Return only those lines of the records below in which "Collapse" appears.

Supplied material:

========

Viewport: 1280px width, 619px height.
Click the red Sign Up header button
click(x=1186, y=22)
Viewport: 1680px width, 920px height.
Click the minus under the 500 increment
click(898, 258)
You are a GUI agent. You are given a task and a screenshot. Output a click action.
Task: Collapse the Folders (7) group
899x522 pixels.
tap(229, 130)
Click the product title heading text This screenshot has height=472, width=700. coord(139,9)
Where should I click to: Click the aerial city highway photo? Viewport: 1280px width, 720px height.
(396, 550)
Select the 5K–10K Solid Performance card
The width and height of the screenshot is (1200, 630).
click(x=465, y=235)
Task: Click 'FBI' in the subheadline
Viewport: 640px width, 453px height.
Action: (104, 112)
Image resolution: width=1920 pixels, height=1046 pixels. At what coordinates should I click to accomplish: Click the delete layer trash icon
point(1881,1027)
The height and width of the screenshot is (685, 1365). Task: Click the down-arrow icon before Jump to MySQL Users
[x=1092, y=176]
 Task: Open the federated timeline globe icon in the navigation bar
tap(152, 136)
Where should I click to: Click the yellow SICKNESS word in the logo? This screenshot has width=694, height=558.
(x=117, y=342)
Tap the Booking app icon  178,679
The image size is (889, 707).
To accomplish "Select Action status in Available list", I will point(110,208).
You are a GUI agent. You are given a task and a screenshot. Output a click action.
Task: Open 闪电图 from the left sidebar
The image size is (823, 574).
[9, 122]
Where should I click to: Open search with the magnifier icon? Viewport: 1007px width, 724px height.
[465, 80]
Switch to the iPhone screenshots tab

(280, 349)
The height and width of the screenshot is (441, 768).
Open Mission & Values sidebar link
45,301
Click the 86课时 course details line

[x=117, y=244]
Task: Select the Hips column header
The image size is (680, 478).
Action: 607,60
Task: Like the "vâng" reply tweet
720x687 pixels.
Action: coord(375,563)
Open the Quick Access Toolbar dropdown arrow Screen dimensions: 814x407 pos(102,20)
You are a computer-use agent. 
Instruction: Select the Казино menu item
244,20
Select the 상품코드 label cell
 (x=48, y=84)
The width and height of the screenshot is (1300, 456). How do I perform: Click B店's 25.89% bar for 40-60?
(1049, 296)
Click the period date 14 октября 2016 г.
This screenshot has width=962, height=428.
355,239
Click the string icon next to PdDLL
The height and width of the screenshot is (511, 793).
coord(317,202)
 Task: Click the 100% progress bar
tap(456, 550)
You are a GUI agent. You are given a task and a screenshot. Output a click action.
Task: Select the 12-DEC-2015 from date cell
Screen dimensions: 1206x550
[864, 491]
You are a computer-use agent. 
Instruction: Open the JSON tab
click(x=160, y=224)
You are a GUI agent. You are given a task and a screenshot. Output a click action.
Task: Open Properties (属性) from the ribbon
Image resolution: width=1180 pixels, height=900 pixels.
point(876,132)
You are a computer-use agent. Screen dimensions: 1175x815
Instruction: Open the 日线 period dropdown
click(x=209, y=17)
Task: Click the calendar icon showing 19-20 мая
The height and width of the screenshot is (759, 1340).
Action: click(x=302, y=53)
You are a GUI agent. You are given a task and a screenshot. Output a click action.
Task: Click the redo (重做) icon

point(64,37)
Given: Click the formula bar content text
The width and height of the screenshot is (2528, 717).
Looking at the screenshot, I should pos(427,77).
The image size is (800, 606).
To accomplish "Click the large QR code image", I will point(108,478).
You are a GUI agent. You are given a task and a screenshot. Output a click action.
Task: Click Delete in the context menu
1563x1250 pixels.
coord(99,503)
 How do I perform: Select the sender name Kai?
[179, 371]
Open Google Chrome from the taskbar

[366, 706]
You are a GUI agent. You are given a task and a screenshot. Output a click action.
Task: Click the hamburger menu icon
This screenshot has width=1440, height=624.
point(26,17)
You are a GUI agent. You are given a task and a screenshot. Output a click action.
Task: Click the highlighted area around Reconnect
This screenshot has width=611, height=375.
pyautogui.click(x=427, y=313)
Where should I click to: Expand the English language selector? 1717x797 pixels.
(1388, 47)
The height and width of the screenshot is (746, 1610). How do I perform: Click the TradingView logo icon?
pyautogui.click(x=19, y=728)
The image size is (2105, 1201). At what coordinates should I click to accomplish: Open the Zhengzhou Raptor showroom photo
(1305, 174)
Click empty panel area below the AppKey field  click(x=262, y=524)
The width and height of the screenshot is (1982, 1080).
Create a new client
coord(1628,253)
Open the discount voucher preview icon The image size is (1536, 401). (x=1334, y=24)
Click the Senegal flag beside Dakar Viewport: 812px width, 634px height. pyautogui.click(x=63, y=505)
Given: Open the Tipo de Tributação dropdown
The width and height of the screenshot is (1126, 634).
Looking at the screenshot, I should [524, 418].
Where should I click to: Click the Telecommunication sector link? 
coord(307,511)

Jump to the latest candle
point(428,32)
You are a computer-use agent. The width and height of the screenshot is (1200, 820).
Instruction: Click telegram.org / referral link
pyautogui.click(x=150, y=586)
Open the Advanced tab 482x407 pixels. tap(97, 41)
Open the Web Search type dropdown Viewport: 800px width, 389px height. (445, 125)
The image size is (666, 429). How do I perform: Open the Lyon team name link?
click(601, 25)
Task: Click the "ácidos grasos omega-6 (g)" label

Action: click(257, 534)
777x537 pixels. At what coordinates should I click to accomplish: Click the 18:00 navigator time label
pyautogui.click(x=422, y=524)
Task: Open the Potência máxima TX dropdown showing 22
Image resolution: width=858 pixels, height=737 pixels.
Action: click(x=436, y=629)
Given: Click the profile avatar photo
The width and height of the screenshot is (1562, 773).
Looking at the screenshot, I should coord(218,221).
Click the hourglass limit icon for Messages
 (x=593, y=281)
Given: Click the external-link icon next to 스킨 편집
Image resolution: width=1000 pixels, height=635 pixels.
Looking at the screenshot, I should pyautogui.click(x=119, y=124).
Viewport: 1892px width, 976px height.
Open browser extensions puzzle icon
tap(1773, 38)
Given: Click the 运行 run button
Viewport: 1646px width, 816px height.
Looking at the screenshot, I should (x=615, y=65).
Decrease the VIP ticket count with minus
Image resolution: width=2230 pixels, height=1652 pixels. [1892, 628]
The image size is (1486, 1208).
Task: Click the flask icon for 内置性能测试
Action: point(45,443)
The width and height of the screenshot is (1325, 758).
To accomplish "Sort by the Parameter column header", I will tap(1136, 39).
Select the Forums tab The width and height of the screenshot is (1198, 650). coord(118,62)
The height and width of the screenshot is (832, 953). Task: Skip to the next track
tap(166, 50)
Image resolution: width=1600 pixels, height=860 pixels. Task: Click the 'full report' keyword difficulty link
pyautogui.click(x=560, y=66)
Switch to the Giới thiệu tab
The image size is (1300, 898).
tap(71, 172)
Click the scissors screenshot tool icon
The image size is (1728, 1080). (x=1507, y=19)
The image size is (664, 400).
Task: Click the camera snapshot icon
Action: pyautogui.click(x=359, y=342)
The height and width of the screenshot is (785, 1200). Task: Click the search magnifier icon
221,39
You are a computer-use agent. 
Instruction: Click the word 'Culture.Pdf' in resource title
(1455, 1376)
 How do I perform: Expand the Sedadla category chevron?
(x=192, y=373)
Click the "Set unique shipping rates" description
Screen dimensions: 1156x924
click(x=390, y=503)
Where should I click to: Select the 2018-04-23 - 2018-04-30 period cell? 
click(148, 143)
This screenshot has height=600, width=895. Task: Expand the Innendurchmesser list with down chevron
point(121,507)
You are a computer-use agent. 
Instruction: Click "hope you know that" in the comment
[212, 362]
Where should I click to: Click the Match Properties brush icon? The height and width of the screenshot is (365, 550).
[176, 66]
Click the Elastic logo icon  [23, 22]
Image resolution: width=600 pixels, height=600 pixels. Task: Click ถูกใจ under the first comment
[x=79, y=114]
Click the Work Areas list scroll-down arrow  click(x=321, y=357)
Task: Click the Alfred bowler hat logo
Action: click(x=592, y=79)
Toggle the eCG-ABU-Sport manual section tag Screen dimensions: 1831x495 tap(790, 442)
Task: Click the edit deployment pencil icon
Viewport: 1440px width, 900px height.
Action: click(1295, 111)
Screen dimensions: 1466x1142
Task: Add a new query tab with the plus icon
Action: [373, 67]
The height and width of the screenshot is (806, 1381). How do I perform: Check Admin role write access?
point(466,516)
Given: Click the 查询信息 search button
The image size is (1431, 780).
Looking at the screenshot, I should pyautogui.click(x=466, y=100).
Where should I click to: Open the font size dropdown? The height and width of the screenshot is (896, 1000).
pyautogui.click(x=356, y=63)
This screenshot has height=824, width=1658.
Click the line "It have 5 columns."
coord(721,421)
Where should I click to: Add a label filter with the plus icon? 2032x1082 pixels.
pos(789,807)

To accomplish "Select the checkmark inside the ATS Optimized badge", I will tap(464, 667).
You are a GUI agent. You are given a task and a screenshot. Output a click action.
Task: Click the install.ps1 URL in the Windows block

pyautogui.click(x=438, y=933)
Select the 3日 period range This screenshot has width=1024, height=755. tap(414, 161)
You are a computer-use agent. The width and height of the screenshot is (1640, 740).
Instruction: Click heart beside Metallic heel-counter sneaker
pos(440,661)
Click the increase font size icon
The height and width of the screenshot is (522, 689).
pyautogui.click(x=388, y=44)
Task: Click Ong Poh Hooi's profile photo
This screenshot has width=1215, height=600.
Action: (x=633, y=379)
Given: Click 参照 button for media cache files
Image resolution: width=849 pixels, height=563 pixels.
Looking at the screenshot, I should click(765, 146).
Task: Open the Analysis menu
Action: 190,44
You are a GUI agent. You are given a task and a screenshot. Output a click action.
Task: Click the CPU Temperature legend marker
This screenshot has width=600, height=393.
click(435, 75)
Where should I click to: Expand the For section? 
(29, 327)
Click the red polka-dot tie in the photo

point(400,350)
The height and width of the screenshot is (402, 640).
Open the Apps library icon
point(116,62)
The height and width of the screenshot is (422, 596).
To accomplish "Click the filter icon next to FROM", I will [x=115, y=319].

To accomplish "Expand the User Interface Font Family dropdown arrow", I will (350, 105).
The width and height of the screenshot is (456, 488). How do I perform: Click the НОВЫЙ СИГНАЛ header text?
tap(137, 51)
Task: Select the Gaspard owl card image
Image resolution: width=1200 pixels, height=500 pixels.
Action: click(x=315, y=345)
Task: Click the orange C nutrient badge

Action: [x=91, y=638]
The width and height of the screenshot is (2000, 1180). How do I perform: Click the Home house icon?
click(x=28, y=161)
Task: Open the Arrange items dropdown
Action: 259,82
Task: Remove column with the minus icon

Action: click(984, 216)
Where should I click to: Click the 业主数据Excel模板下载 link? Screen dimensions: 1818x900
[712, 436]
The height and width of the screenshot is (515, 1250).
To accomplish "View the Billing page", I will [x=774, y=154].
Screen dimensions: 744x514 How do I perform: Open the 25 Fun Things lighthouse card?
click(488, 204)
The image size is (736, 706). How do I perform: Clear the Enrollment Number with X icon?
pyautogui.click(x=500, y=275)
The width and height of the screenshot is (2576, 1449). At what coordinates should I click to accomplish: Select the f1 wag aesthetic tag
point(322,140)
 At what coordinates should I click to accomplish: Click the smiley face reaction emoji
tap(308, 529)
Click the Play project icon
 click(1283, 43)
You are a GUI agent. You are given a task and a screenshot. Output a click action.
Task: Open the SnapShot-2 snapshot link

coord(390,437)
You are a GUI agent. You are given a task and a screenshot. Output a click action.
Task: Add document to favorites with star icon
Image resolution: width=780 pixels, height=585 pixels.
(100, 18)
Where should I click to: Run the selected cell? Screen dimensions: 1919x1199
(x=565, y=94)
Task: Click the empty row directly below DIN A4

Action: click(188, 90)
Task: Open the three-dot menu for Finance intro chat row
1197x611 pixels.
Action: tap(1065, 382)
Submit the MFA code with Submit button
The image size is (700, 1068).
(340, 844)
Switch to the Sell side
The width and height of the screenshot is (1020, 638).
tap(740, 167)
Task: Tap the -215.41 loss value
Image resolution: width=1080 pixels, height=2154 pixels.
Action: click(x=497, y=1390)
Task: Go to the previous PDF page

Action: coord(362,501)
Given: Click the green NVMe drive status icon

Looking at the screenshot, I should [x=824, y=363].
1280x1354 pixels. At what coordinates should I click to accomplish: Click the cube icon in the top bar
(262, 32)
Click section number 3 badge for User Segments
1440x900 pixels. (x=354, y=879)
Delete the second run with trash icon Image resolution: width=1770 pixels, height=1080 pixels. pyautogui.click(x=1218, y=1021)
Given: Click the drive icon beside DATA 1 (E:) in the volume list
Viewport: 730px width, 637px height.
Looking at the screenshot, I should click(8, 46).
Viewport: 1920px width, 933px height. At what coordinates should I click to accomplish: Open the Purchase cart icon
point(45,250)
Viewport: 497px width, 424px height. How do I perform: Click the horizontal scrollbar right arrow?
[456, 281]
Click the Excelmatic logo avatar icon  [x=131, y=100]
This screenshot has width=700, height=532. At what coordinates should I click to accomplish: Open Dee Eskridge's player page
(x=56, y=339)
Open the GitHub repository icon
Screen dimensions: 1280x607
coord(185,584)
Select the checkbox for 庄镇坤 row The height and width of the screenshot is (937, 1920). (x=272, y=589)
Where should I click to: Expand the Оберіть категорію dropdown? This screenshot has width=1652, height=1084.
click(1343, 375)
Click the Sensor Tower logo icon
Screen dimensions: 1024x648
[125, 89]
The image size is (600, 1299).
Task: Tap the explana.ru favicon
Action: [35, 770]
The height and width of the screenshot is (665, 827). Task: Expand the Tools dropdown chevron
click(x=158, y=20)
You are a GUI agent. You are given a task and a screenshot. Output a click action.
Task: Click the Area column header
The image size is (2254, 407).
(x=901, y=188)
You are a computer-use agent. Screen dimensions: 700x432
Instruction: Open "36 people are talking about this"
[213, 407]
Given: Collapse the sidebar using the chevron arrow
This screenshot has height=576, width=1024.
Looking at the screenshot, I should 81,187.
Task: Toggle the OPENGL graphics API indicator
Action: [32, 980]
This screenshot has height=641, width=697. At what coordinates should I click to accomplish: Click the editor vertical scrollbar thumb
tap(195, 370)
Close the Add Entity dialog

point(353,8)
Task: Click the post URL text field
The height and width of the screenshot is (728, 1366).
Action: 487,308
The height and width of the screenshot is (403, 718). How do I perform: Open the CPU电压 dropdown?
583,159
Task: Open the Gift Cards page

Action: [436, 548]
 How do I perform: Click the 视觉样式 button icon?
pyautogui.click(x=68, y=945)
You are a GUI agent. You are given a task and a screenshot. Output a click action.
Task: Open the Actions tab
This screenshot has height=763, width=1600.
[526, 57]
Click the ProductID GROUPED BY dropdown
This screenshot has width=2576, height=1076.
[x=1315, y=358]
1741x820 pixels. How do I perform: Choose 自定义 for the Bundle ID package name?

========

Answer box:
Task: Collapse the Folders (7) group
Given: Collapse the sidebar using the chevron arrow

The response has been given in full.